Mikhail Vazquez
Bienvenidos Graphic
It’s my first week as a gringa studying abroad. After classes I find myself waiting at the bus stop in front of the local 4:20 head shop. I get on and take my seat on the bright green, diesel-spewing, NASCAR-like driving adventure. At the front of the bus, above the door I see a portrait of Jesus. Normal in a country where almost every family practices Catholicism, but this time Jesus was accessorized with a marijuana leaf above his head. That’s ironic, I think to myself. As I get off the bus, I pass a woman with what seems to be marijuana-shaped earrings, and a man flaunting the plant on his shirt. Bold. I pass a group of young people buying an apple — and you can bet they are not hungry.
Before leaving on this adventure, I lived in Mexico for the summer, a country with a lot of tension and negativity surrounding drugs. So I presumed that Ecuador would be similar, given that there are also big issues involving South America and drugs. But here I am, in Quito, witnessing a culture that seems to be casual about drugs, or at least marijuana.
However, I soon found out that the drug culture here is not casual at all. Students tell me that it’s not only illegal but usually frowned upon to be involved with marijuana, given the conservative culture and terrors narco-trafficking has had on South America. However, they continue by informing me that a large majority of young students do indeed smoke la hierba. They throw their heads back, dropping some Lerin into their pink eyes and head off.
So, Quito, the heart of the cross created by the Andes mountain range and the middle of the Earth, and a mere 244 kilometers from the Colombian border and 600 kilometers from the Peruvian border … putting this Catholic capital city in the hot seat of controversy and confusion over drugs. ¿Qué pasa?
Colombia and Peru are the leading producers of drugs in South America. And I’m not talking just marijuana. The two countries export an estimated 100 metric tons of cocaina over their borders and into Ecuador yearly, according to the 2016 Overseas Security Advisory Council report. This in-arm’s-reach-accessibility makes it easy and cheap to find drugs in Quito, directly aiding in the raising popularity in consumption.
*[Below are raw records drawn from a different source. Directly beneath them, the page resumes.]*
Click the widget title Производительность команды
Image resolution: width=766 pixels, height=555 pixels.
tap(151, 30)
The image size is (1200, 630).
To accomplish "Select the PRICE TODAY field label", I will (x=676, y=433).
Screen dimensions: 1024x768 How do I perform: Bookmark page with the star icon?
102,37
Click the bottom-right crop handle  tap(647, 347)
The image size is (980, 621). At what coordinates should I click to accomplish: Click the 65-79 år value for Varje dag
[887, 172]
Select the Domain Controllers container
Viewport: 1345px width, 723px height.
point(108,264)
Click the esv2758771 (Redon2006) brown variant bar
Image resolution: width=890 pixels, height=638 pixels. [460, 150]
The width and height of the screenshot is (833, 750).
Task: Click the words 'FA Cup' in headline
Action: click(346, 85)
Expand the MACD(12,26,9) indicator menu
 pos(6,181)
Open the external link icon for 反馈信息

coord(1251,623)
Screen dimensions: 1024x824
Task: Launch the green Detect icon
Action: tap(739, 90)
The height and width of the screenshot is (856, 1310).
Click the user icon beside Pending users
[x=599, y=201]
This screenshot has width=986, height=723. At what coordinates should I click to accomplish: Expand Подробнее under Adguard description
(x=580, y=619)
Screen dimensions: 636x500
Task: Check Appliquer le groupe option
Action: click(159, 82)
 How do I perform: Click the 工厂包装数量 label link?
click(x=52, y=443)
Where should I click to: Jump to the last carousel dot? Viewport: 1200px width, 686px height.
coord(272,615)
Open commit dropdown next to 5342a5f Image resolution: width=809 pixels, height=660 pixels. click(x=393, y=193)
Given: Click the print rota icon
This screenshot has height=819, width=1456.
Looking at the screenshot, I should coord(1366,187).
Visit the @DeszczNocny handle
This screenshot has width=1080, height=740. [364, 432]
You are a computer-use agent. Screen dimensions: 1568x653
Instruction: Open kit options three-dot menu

And this rise in popularity has caused tides to change drastically in Ecuadorian drug reform.
According to In Sight Crime, in 2014 Ecuadorian authorities seized over 10 tons of drugs in the first few months of the year, estimating that 15 percent was intended for domestic sale in Ecuador while the remaining was intended for micro-trafficking as Ecuador was being transformed into more of a port than an end goal for narco-trafficking from Colombia and Peru.
In 2015 there was slight talk of lifting some of the penalties for small drug infractions, putting Ecuador on the path to becoming the second country, behind Uruguay, in South America to reform their drug laws. Instead of jail time, supporters hoped to instead “provide treatment and rehabilitation services for addicts,” according to the Huffington Post. However later in the same year, there was a drastic turn in legislation as Ecuador decided to target the micro-trafficking and local sales. In Sight Crime stated that the new law changed the amount of legal possession of marijuana from up to 300 to 20 grams, and cocaine from 20 to 2 grams.
Was this a desperate attempt to combat the crime that inevitably follows with narco-trafficking? Or was it desperate attempt by the officials here to please a politically conservative country, backtracking the liberal progression of Ecuador?
Either way, the country seems to be confused and stuck in a state of taboo. For the next semester I will surely continue seeing reports on drug busts and drug violence in the city, while also spotting students strolling the streets with that three-day-old apple in hand.